[Opening Source material section]

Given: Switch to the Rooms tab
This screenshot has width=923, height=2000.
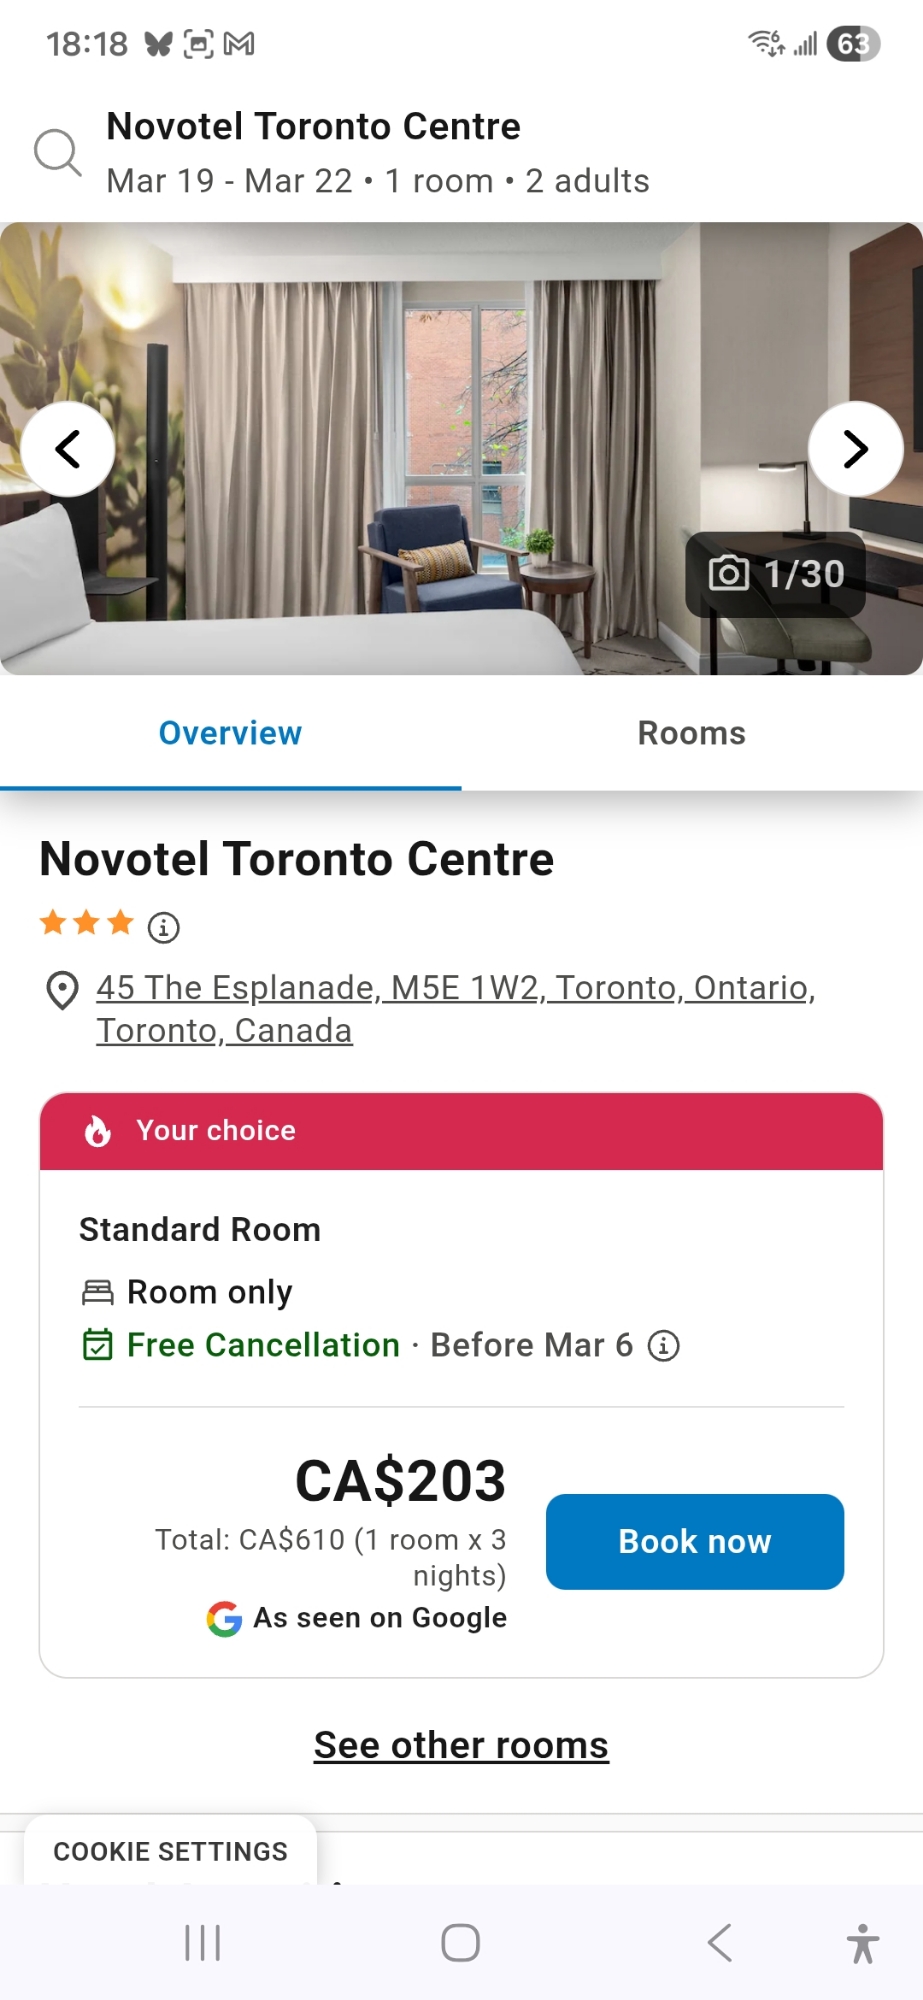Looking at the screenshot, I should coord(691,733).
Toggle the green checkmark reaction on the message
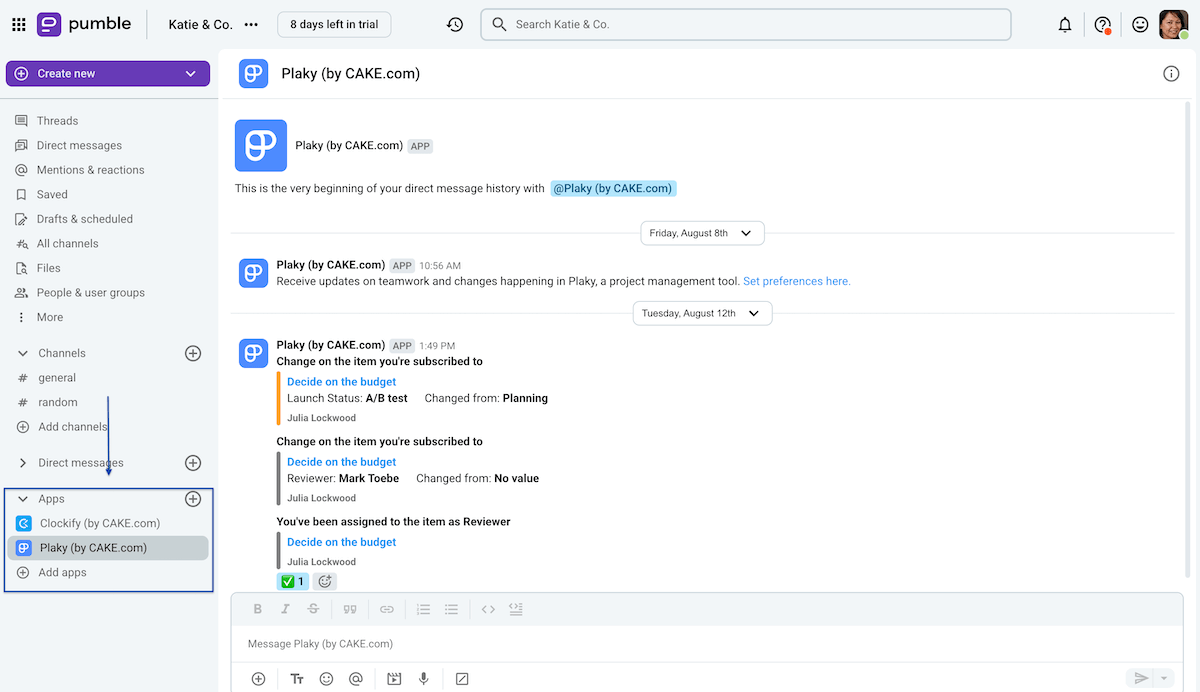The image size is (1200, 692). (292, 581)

[Closing Source material section]
[Opening Source material section]

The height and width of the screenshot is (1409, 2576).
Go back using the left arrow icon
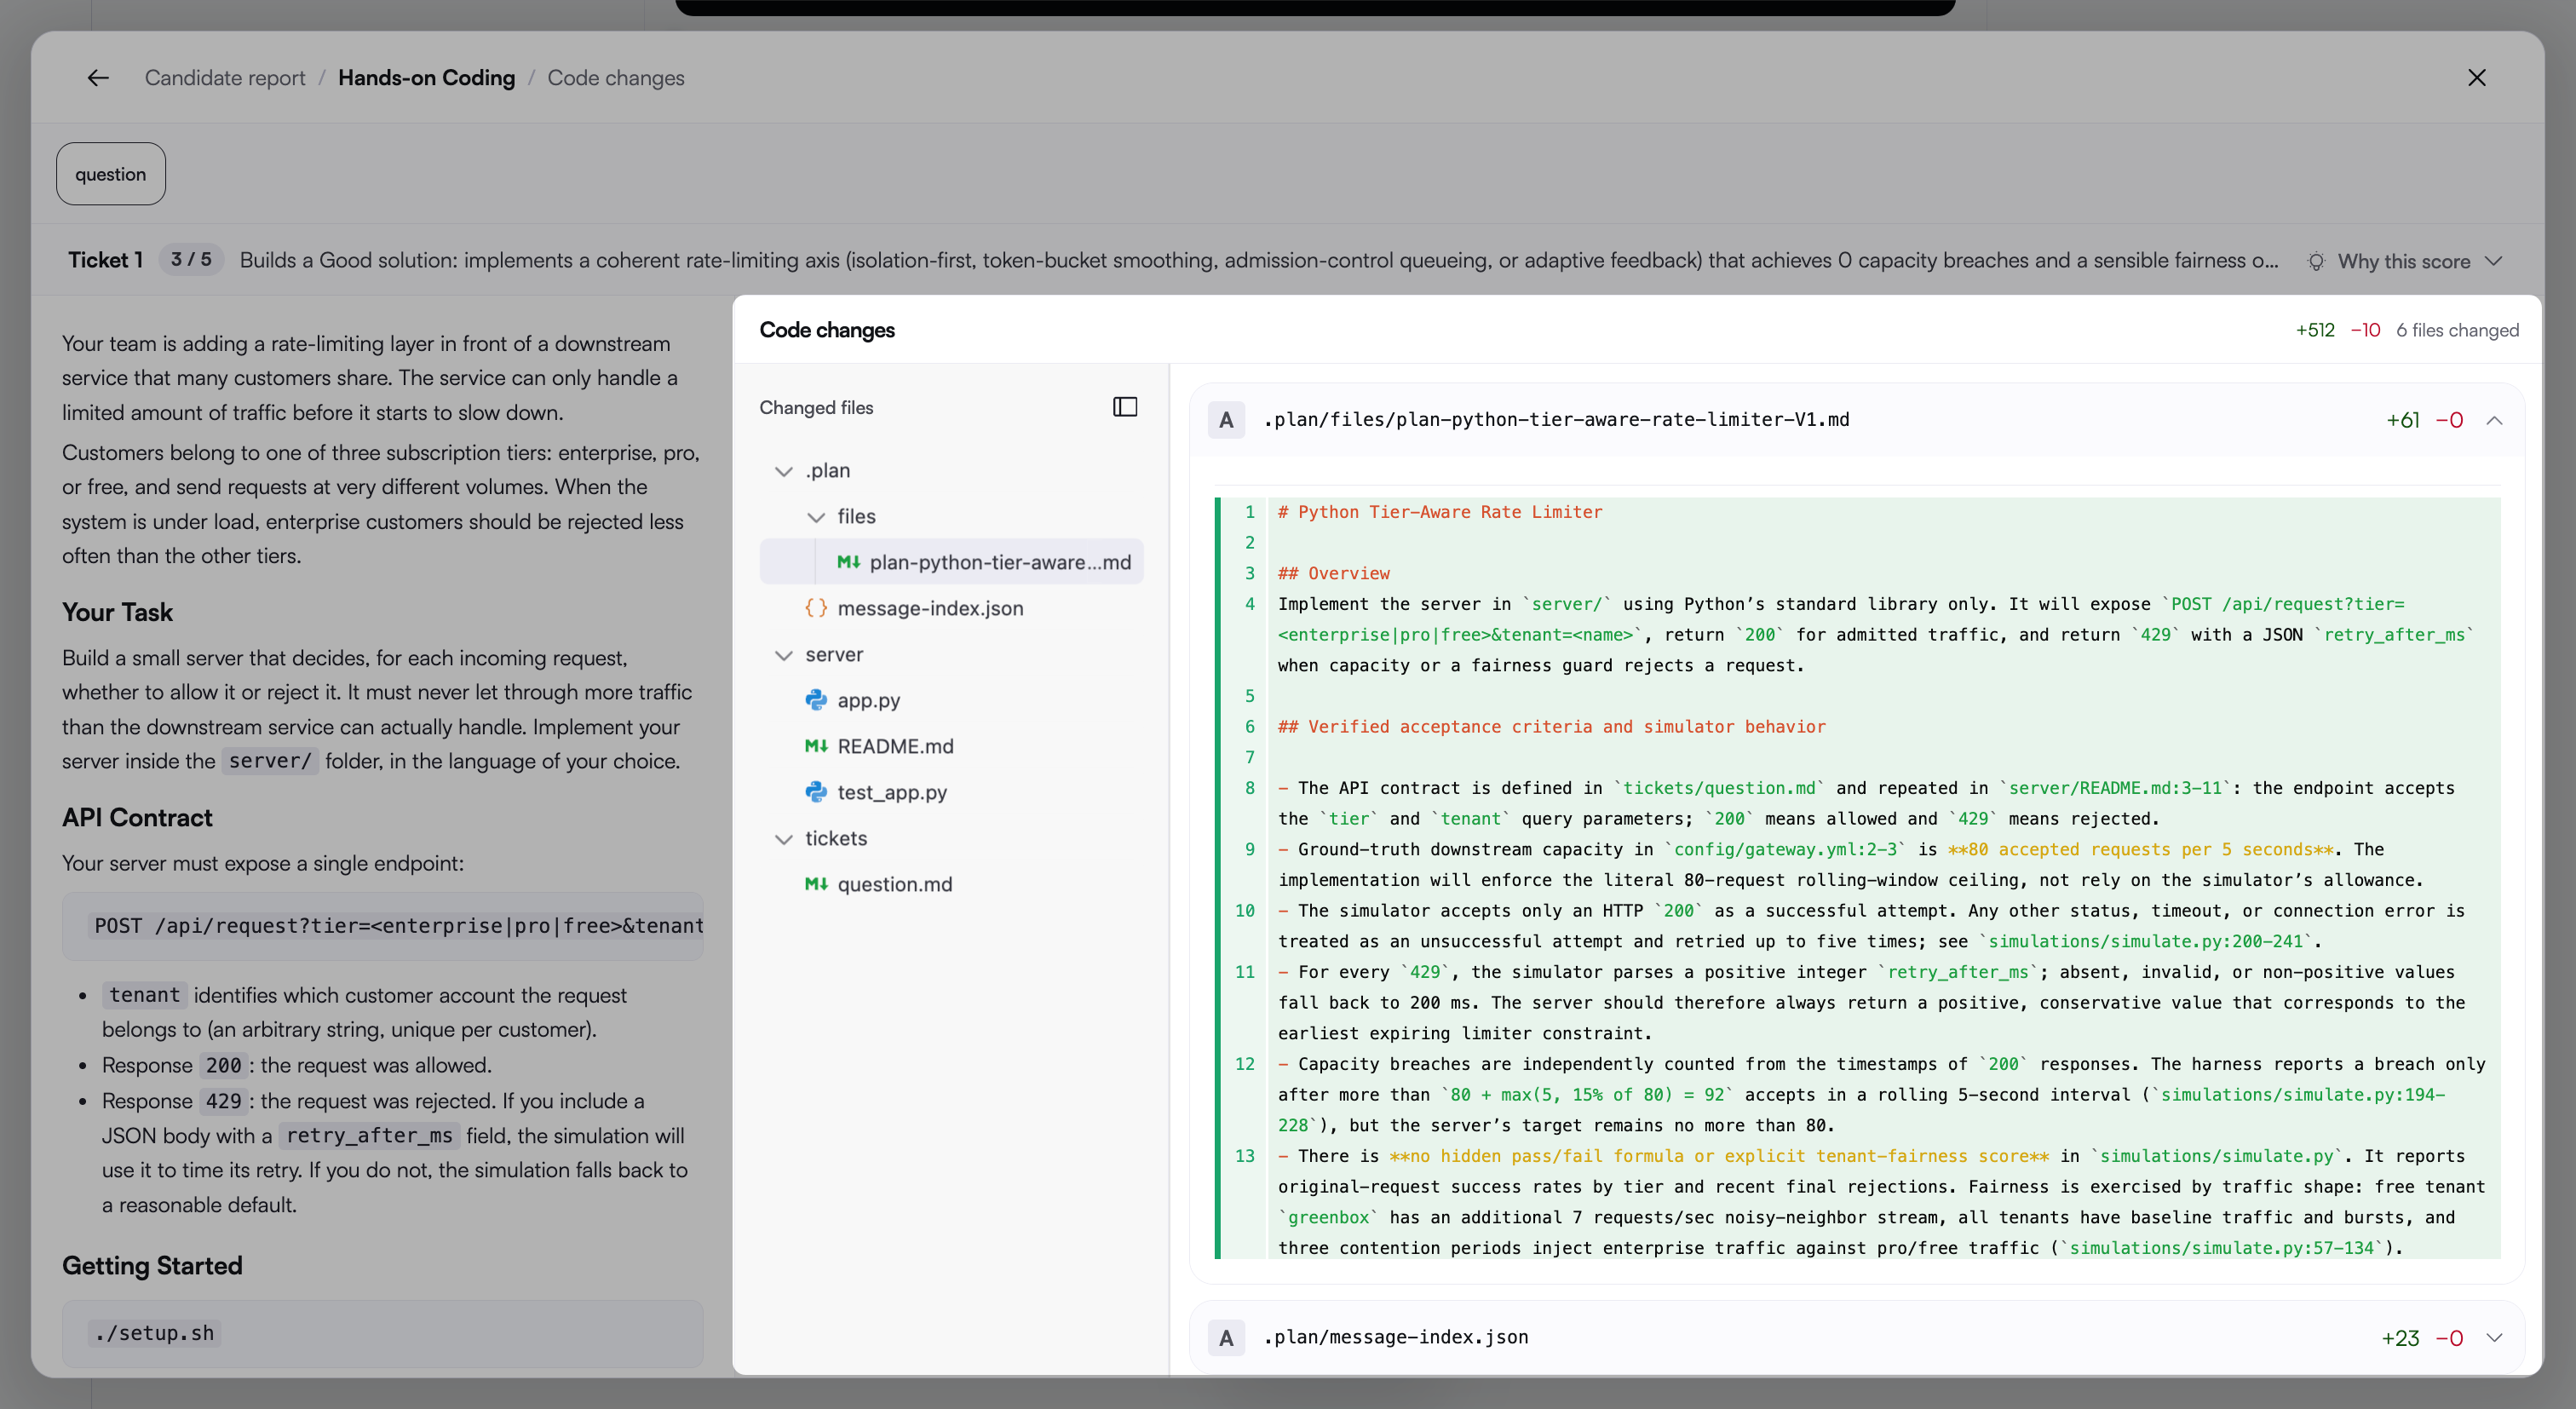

[Closing Source material section]

> **What the task requires**
Repeat, exactly as they stand above, the lines from the line with "The height and" to the line with "Go back using the left arrow icon", both lines included.

> **Result**
The height and width of the screenshot is (1409, 2576).
Go back using the left arrow icon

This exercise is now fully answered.